_The data_.
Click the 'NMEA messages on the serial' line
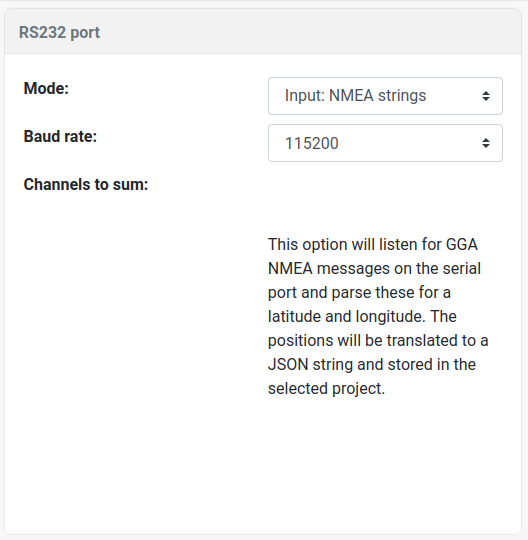The image size is (528, 540). 374,268
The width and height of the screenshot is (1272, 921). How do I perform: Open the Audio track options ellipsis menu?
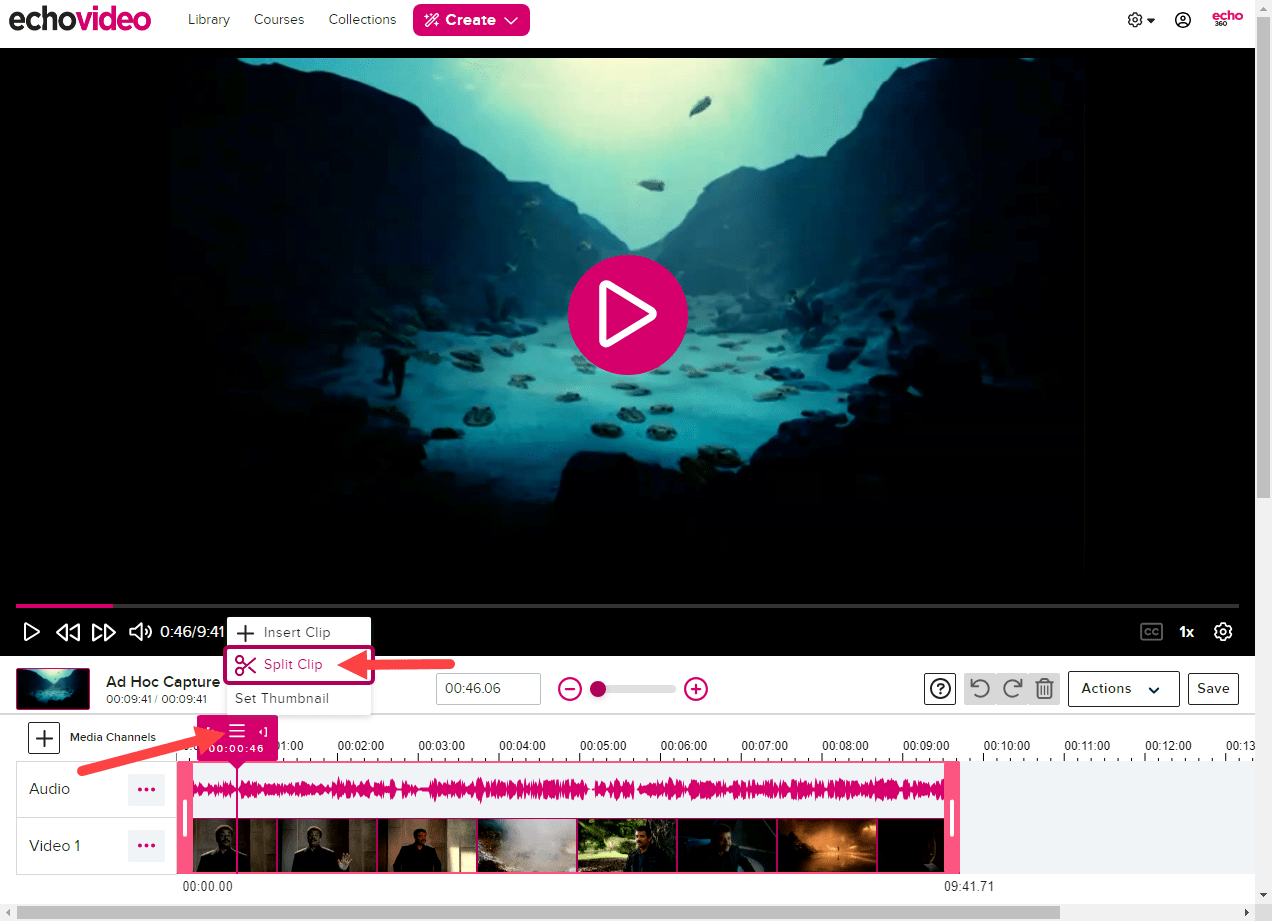pos(146,789)
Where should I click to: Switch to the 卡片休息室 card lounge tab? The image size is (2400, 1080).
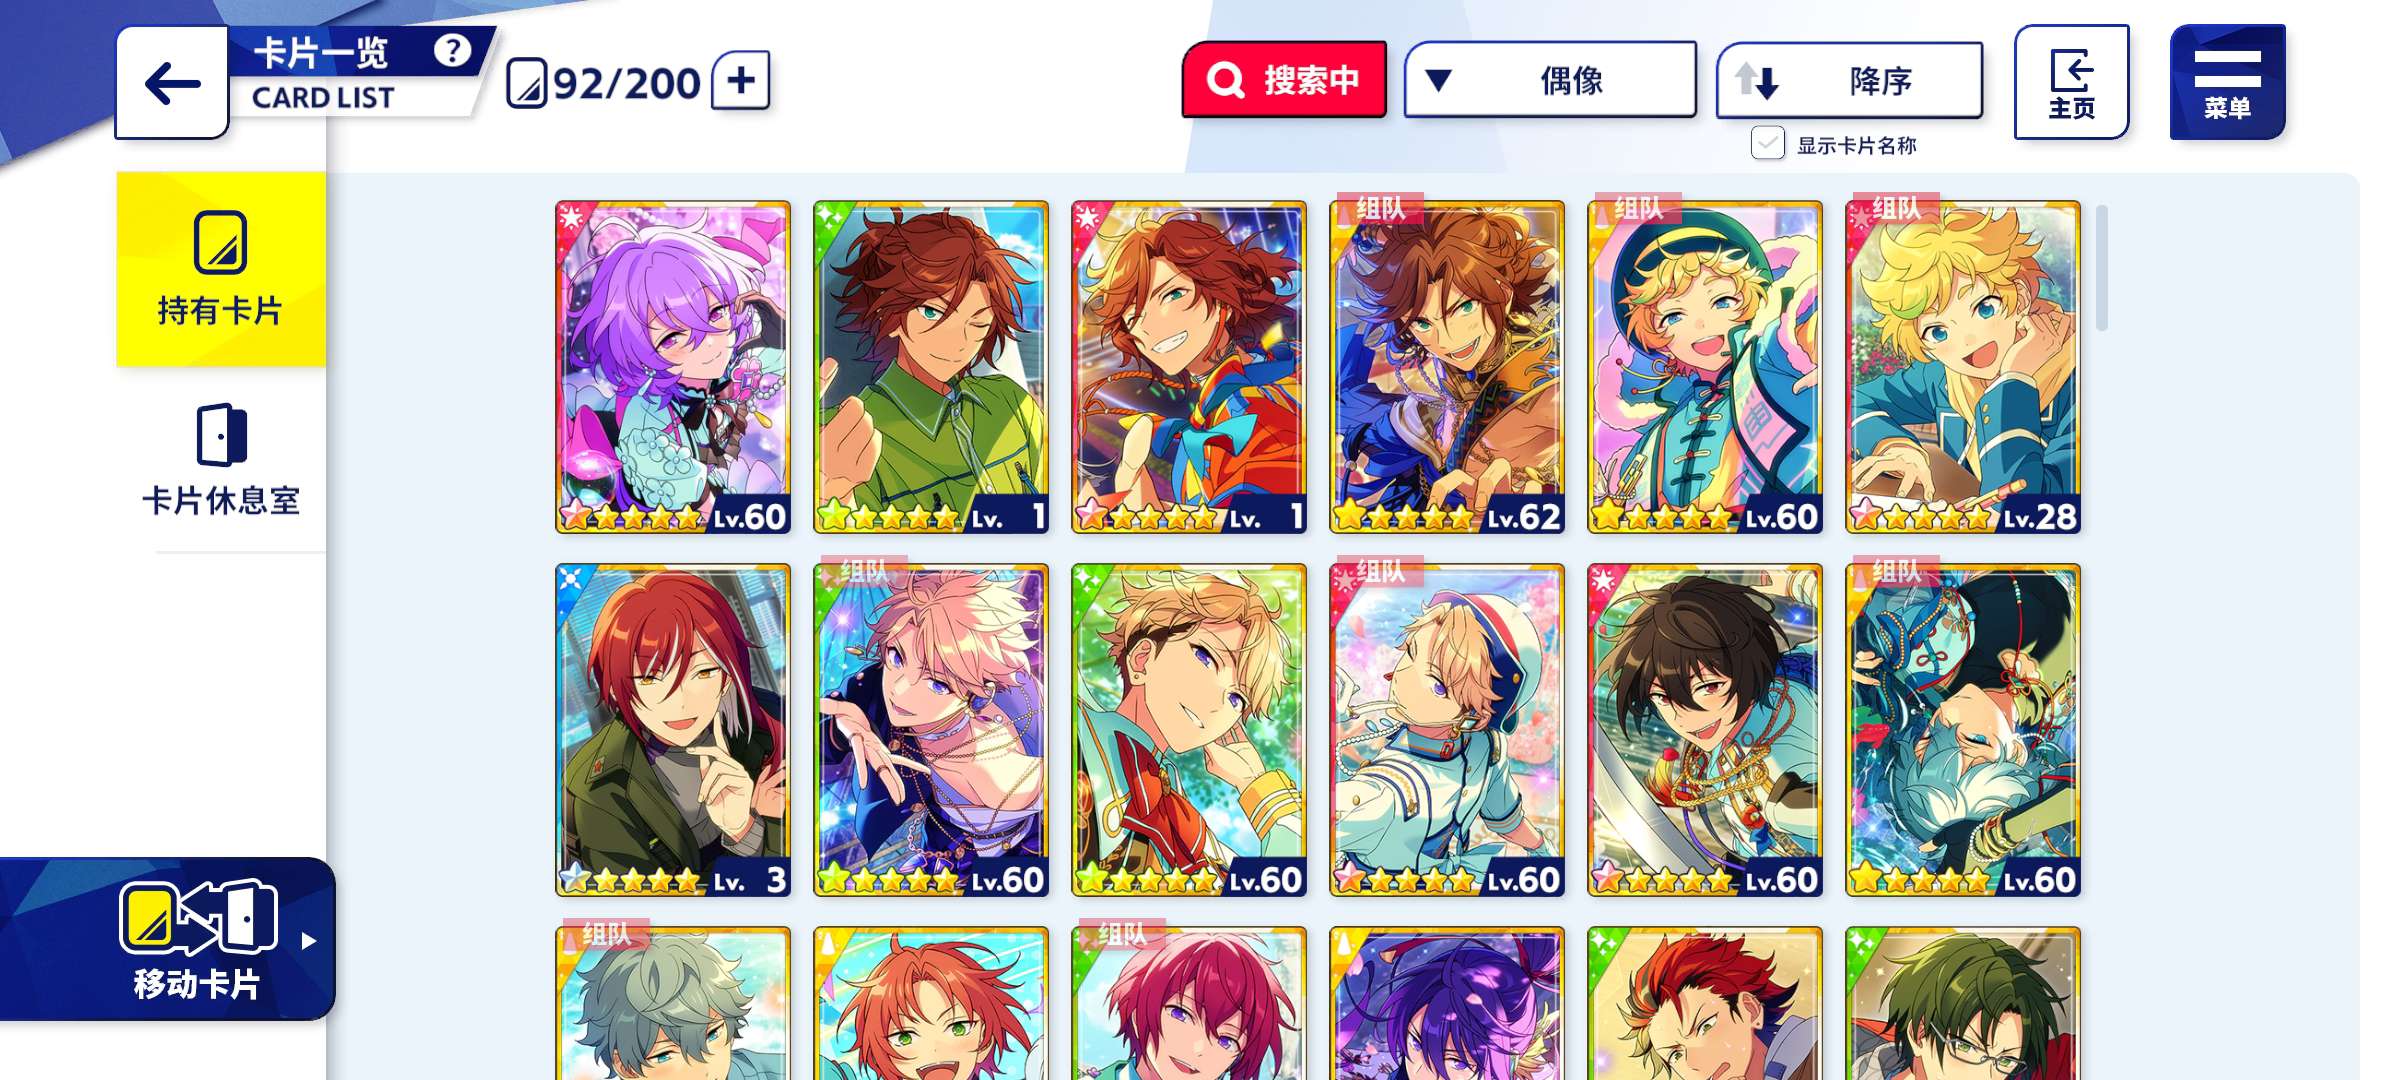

_Task requirements_.
Only the listing above, set down exactly and without pictures, belongs in the answer.

_Written solution_.
Click the 'NMEA messages on the serial' line
The image size is (528, 540). 374,268
The width and height of the screenshot is (1272, 921). How do I perform: Open the Audio track options ellipsis menu?
pos(146,789)
Where should I click to: Switch to the 卡片休息室 card lounge tab? The image size is (2400, 1080).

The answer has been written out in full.